Exercise:
Take the lines below between the one holding "Dealpath (59, 1203)" and the one holding "FAQ (52, 2192)", inclusive, and copy them exactly. Add nothing.

━━ Dataset records ━━

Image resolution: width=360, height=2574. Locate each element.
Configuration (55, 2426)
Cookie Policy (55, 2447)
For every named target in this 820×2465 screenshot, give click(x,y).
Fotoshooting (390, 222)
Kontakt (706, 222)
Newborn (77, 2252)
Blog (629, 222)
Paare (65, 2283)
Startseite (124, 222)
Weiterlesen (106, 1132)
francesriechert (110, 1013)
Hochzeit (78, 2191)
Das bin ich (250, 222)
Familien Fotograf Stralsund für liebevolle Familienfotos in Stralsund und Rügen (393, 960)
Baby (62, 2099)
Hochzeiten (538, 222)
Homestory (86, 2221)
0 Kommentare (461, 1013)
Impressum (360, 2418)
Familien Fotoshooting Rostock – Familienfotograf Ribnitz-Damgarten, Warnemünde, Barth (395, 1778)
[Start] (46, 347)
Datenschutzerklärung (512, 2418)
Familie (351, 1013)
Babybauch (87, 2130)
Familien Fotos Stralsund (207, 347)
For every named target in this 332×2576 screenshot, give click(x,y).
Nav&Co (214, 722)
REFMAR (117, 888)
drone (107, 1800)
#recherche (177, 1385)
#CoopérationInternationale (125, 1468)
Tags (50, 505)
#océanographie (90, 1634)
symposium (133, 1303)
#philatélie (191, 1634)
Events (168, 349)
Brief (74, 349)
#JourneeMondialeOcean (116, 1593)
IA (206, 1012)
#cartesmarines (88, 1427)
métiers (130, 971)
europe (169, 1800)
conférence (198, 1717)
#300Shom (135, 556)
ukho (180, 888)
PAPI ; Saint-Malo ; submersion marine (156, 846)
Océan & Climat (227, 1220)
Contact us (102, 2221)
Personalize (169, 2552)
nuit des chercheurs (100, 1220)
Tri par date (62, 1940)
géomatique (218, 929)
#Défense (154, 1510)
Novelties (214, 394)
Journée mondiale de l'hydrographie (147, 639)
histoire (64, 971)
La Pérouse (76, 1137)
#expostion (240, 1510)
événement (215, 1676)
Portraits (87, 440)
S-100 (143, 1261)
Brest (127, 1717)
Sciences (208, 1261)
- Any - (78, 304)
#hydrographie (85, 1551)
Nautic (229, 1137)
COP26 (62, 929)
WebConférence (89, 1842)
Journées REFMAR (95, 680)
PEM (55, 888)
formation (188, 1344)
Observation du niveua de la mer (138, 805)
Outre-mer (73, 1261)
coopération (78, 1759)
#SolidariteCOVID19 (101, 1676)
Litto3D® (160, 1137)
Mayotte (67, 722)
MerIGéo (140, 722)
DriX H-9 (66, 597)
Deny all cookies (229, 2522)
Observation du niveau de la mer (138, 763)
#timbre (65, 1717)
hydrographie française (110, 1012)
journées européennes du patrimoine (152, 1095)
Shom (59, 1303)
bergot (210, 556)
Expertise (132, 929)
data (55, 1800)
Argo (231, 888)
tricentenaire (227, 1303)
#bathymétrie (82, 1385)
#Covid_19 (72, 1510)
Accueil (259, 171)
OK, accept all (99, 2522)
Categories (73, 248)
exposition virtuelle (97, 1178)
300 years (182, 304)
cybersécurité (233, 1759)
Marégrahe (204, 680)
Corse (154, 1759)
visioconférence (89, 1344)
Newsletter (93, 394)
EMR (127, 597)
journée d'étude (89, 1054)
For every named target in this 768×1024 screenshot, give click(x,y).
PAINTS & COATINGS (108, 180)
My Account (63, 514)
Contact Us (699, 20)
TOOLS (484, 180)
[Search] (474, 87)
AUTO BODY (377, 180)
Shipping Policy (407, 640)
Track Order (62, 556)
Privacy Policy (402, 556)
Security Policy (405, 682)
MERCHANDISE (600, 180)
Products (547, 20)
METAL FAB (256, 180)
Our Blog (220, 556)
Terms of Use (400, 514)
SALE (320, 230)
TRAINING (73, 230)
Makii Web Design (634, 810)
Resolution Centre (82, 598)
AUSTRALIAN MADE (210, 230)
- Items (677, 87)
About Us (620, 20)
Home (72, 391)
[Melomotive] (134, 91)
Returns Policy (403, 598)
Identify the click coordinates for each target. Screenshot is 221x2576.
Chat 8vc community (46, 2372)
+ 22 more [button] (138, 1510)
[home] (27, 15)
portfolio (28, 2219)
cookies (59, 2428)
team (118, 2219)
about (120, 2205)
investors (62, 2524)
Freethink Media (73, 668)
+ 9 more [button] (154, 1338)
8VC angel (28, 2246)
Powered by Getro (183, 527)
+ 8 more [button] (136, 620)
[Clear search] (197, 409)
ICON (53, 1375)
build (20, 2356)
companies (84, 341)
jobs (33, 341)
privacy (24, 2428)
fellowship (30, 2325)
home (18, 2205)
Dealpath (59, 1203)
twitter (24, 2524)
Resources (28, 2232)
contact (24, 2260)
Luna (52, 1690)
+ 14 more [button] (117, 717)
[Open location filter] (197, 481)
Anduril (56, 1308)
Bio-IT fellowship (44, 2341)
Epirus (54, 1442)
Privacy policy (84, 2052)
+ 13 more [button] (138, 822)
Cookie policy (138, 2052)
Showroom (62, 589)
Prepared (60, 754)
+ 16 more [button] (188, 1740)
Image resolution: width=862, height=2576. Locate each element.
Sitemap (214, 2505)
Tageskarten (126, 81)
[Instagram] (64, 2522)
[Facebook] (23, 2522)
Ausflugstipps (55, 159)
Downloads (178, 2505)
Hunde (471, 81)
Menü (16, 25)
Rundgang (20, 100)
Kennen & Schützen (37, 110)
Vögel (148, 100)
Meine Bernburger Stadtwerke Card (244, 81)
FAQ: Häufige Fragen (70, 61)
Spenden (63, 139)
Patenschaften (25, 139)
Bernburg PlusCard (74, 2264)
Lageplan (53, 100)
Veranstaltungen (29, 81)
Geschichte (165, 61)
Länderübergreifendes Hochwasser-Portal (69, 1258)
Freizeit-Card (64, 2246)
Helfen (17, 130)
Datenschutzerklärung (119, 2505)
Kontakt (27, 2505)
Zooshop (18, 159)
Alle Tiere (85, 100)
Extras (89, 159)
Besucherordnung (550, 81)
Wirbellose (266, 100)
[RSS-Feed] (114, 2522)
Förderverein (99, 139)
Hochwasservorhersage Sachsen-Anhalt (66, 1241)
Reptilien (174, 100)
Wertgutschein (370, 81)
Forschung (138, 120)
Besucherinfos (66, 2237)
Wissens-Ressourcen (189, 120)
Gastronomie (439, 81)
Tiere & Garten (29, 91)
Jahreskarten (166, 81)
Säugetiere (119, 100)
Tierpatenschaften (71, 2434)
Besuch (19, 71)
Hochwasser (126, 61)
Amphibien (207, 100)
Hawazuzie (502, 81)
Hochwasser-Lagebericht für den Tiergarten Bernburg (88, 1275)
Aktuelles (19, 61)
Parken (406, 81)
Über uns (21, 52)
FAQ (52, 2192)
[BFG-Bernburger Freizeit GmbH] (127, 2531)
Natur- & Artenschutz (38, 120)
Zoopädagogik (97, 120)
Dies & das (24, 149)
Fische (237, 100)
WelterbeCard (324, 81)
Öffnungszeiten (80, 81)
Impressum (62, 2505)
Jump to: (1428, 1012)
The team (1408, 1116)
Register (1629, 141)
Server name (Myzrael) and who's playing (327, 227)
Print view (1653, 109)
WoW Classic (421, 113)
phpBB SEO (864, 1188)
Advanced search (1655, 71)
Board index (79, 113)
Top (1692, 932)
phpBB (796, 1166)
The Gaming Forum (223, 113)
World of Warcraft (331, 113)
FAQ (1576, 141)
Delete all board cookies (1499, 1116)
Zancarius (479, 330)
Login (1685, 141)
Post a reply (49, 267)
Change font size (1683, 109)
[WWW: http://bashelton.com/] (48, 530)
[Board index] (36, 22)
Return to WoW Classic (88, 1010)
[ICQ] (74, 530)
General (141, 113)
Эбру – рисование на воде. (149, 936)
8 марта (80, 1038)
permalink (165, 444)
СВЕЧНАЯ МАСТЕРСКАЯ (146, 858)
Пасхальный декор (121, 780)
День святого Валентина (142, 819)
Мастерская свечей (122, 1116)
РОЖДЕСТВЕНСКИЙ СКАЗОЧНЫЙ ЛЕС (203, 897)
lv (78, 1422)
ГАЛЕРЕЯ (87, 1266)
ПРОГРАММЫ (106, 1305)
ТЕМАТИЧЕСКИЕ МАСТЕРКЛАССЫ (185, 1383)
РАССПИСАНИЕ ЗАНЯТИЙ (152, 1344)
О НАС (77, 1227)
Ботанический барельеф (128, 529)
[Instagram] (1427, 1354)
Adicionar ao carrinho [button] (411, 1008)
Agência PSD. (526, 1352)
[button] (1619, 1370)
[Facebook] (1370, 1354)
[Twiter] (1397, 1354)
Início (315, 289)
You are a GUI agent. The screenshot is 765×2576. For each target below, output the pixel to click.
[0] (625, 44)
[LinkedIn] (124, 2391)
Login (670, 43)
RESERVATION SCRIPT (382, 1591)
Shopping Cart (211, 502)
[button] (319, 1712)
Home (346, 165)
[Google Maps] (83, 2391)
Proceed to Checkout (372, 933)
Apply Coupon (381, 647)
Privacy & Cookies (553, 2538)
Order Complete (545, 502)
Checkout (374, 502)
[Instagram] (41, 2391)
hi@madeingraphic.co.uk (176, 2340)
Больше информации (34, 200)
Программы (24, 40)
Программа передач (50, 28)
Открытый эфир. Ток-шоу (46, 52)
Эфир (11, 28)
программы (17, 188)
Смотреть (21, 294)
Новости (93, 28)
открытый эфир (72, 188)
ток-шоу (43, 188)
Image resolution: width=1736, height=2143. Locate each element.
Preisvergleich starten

━━━

Response to this exercise:
Dealpath (59, 1203)
twitter (24, 2524)
Resources (28, 2232)
contact (24, 2260)
Luna (52, 1690)
+ 14 more [button] (117, 717)
[Open location filter] (197, 481)
Anduril (56, 1308)
Bio-IT fellowship (44, 2341)
Epirus (54, 1442)
Privacy policy (84, 2052)
+ 13 more [button] (138, 822)
Cookie policy (138, 2052)
Showroom (62, 589)
Prepared (60, 754)
+ 16 more [button] (188, 1740)
Image resolution: width=862, height=2576. Locate each element.
Sitemap (214, 2505)
Tageskarten (126, 81)
[Instagram] (64, 2522)
[Facebook] (23, 2522)
Ausflugstipps (55, 159)
Downloads (178, 2505)
Hunde (471, 81)
Menü (16, 25)
Rundgang (20, 100)
Kennen & Schützen (37, 110)
Vögel (148, 100)
Meine Bernburger Stadtwerke Card (244, 81)
FAQ: Häufige Fragen (70, 61)
Spenden (63, 139)
Patenschaften (25, 139)
Bernburg PlusCard (74, 2264)
Lageplan (53, 100)
Veranstaltungen (29, 81)
Geschichte (165, 61)
Länderübergreifendes Hochwasser-Portal (69, 1258)
Freizeit-Card (64, 2246)
Helfen (17, 130)
Datenschutzerklärung (119, 2505)
Kontakt (27, 2505)
Zooshop (18, 159)
Alle Tiere (85, 100)
Extras (89, 159)
Besucherordnung (550, 81)
Wirbellose (266, 100)
[RSS-Feed] (114, 2522)
Förderverein (99, 139)
Hochwasservorhersage Sachsen-Anhalt (66, 1241)
Reptilien (174, 100)
Wertgutschein (370, 81)
Forschung (138, 120)
Besucherinfos (66, 2237)
Wissens-Ressourcen (189, 120)
Gastronomie (439, 81)
Tiere & Garten (29, 91)
Jahreskarten (166, 81)
Säugetiere (119, 100)
Tierpatenschaften (71, 2434)
Besuch (19, 71)
Hochwasser (126, 61)
Amphibien (207, 100)
Hawazuzie (502, 81)
Hochwasser-Lagebericht für den Tiergarten Bernburg (88, 1275)
Aktuelles (19, 61)
Parken (406, 81)
Über uns (21, 52)
FAQ (52, 2192)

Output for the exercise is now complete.